In general, travel times on urban road networks are highly stochastic due to various disturbance factors from surrounding environment. However, most of the existing short-term travel time prediction techniques on these roadways are very simple methods e.g. using the travel time from historical database to expect the forthcoming travel time according to a specified date and time, or using the current travel time for representing the forecasted travel time of the study section.
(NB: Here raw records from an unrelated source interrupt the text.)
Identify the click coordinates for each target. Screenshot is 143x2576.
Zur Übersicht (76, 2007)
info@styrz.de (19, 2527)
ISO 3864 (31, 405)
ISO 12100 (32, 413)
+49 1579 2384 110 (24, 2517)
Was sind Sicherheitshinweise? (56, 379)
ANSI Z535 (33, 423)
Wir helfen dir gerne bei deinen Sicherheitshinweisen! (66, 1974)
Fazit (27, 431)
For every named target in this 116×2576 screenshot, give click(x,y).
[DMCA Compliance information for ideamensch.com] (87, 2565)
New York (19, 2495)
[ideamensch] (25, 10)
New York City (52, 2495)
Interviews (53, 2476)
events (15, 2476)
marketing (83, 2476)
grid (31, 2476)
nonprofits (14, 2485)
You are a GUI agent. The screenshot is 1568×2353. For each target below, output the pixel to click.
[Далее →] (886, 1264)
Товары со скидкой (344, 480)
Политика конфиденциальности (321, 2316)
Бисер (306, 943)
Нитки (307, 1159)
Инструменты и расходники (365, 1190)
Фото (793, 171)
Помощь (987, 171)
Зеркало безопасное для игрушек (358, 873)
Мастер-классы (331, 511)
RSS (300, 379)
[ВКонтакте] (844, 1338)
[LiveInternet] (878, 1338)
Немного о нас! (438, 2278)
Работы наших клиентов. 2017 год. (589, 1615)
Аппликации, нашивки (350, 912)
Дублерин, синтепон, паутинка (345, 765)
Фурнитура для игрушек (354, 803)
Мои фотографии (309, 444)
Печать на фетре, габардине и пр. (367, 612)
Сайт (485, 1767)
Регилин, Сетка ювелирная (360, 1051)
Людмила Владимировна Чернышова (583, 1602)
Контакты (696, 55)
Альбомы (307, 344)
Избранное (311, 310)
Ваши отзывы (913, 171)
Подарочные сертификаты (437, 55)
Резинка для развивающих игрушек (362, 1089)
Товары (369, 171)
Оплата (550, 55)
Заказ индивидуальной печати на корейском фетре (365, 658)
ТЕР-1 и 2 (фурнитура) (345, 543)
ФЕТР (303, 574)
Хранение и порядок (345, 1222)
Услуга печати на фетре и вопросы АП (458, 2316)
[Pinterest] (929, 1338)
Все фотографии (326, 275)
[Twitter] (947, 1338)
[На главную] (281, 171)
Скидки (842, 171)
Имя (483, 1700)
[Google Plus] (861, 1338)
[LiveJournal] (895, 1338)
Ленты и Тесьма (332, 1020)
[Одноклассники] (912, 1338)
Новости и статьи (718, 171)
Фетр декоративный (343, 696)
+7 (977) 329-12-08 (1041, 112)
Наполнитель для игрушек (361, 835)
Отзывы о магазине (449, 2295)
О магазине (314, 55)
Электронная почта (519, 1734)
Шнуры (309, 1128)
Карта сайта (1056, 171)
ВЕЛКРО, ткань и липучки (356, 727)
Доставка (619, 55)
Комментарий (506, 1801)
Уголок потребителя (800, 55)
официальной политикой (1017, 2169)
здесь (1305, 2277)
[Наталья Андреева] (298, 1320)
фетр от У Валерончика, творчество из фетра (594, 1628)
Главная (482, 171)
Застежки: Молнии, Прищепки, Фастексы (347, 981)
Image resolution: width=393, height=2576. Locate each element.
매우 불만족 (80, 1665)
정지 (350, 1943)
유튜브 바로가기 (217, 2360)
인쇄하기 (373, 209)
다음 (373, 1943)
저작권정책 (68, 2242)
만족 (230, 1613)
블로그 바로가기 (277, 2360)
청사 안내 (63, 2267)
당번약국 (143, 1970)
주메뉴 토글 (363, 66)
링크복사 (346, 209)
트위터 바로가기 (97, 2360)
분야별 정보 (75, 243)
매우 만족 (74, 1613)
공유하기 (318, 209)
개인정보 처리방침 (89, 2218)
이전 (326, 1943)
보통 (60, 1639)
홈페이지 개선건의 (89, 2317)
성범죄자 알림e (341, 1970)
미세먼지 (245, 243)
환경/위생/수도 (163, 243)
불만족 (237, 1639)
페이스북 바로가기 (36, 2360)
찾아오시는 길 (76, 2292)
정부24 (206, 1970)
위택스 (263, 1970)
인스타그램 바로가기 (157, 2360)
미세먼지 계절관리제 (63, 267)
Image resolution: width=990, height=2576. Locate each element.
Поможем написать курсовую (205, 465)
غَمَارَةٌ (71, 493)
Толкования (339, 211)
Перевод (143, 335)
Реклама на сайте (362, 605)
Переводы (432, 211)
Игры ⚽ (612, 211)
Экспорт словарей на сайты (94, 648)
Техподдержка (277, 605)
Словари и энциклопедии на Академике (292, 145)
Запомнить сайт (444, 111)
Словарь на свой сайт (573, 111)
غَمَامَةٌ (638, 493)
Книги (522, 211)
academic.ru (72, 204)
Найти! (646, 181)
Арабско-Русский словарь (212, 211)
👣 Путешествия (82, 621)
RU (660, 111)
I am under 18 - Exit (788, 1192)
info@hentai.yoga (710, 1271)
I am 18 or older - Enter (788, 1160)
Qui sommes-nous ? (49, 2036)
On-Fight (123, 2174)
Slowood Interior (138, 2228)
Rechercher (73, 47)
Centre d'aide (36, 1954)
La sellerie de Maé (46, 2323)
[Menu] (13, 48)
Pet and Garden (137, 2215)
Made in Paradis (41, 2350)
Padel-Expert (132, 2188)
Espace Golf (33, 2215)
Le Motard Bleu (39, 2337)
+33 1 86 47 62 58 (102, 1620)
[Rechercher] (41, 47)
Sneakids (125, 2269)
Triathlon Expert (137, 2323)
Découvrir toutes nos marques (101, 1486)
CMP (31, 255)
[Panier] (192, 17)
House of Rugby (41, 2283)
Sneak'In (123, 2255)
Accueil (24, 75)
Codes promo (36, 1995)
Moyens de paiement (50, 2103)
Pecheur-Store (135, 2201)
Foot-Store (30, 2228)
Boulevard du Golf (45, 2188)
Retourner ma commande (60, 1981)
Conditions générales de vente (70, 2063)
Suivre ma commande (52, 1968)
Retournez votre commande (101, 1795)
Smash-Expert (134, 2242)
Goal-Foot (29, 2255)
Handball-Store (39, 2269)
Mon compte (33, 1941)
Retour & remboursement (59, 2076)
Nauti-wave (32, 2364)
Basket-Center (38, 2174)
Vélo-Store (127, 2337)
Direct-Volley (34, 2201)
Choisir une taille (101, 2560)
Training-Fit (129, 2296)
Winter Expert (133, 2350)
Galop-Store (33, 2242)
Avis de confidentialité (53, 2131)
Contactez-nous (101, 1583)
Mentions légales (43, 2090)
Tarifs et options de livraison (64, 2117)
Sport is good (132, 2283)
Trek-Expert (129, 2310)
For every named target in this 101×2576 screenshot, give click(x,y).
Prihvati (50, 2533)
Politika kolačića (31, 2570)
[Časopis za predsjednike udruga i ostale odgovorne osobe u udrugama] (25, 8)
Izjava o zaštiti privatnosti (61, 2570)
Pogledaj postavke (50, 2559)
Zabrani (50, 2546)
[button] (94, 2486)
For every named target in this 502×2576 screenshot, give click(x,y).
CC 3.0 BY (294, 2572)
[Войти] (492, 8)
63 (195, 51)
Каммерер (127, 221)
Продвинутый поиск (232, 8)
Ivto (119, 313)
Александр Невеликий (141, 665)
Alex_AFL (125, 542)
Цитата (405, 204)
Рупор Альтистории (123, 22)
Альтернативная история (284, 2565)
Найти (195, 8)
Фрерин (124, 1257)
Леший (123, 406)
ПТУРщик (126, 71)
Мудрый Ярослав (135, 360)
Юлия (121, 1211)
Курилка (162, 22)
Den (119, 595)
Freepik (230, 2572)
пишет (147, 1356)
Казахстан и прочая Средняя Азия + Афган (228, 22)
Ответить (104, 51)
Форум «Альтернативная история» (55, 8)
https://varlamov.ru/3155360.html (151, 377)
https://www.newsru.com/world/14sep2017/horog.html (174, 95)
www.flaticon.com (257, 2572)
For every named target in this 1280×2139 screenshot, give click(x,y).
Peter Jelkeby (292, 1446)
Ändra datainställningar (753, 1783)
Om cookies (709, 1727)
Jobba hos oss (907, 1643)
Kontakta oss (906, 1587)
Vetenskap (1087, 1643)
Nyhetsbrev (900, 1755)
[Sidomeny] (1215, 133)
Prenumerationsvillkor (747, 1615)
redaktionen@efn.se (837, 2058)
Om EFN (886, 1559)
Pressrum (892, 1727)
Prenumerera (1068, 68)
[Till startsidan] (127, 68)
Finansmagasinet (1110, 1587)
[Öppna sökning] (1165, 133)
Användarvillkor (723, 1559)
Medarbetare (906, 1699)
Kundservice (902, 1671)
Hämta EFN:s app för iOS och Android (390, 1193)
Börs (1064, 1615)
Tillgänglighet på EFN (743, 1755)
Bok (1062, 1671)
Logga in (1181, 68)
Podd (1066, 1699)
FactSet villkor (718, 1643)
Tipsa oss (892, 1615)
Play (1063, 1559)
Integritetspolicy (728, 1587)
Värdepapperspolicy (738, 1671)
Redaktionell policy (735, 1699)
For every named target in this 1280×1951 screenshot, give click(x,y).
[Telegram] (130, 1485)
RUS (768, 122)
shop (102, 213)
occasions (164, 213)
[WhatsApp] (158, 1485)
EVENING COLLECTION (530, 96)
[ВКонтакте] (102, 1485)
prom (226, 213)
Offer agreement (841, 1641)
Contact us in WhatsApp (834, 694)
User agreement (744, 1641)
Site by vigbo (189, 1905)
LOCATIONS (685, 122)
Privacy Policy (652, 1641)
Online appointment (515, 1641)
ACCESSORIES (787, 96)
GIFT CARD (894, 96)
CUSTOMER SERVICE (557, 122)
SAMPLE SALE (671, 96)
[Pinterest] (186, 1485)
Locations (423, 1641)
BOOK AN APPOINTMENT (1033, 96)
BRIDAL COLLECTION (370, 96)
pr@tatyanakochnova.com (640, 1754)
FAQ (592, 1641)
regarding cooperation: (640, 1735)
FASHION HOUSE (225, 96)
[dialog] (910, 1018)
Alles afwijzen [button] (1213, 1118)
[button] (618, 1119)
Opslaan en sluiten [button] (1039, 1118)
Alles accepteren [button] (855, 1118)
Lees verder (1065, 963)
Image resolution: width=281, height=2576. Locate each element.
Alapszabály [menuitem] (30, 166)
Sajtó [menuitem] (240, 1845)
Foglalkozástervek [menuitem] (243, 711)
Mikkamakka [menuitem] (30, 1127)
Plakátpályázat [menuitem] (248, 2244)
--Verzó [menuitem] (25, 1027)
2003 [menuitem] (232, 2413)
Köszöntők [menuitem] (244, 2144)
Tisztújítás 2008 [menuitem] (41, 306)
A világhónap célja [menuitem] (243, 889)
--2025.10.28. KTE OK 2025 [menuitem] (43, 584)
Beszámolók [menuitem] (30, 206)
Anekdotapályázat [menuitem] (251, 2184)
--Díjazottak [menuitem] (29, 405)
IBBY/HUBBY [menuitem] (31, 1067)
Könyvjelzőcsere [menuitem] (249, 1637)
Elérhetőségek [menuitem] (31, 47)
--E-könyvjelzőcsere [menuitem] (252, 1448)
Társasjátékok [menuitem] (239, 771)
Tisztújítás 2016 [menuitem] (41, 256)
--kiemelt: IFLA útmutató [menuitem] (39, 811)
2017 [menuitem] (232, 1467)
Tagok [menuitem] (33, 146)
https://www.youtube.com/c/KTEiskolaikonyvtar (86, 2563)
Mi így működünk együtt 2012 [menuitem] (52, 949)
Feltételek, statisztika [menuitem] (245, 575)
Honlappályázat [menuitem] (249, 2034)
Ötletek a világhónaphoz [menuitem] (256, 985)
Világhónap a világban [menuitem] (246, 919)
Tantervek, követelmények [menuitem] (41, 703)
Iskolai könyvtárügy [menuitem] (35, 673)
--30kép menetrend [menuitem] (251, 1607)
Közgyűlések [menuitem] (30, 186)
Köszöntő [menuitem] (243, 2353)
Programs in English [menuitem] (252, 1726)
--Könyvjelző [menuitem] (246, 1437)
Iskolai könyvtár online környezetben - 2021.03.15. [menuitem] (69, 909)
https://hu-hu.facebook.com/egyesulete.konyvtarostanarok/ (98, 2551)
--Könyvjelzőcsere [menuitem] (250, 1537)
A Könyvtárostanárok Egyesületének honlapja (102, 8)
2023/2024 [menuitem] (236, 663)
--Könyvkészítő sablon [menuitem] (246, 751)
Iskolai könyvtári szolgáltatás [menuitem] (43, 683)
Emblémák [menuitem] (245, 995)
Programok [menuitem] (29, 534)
There was lack of consideration on the forming and dissipating trends of traffic congestion, and the effects from the neighboring road sections which commonly influences the traffic conditions and travel times of the study sections. This study aims to develop the robust travel time prediction models by using Artificial Neural Networks (ANNs) technique together with the integrating of data from neighboring sections as the candidates for model inputs. The testing results from the real field data on urban roadway networks in Bangkok CBD indicated the proposed technique was superior to the baseline models in all testing scenarios. Furthermore, in the case that data from target section was missing, this paper also suggested the model that could address the travel time prediction problem with acceptable results.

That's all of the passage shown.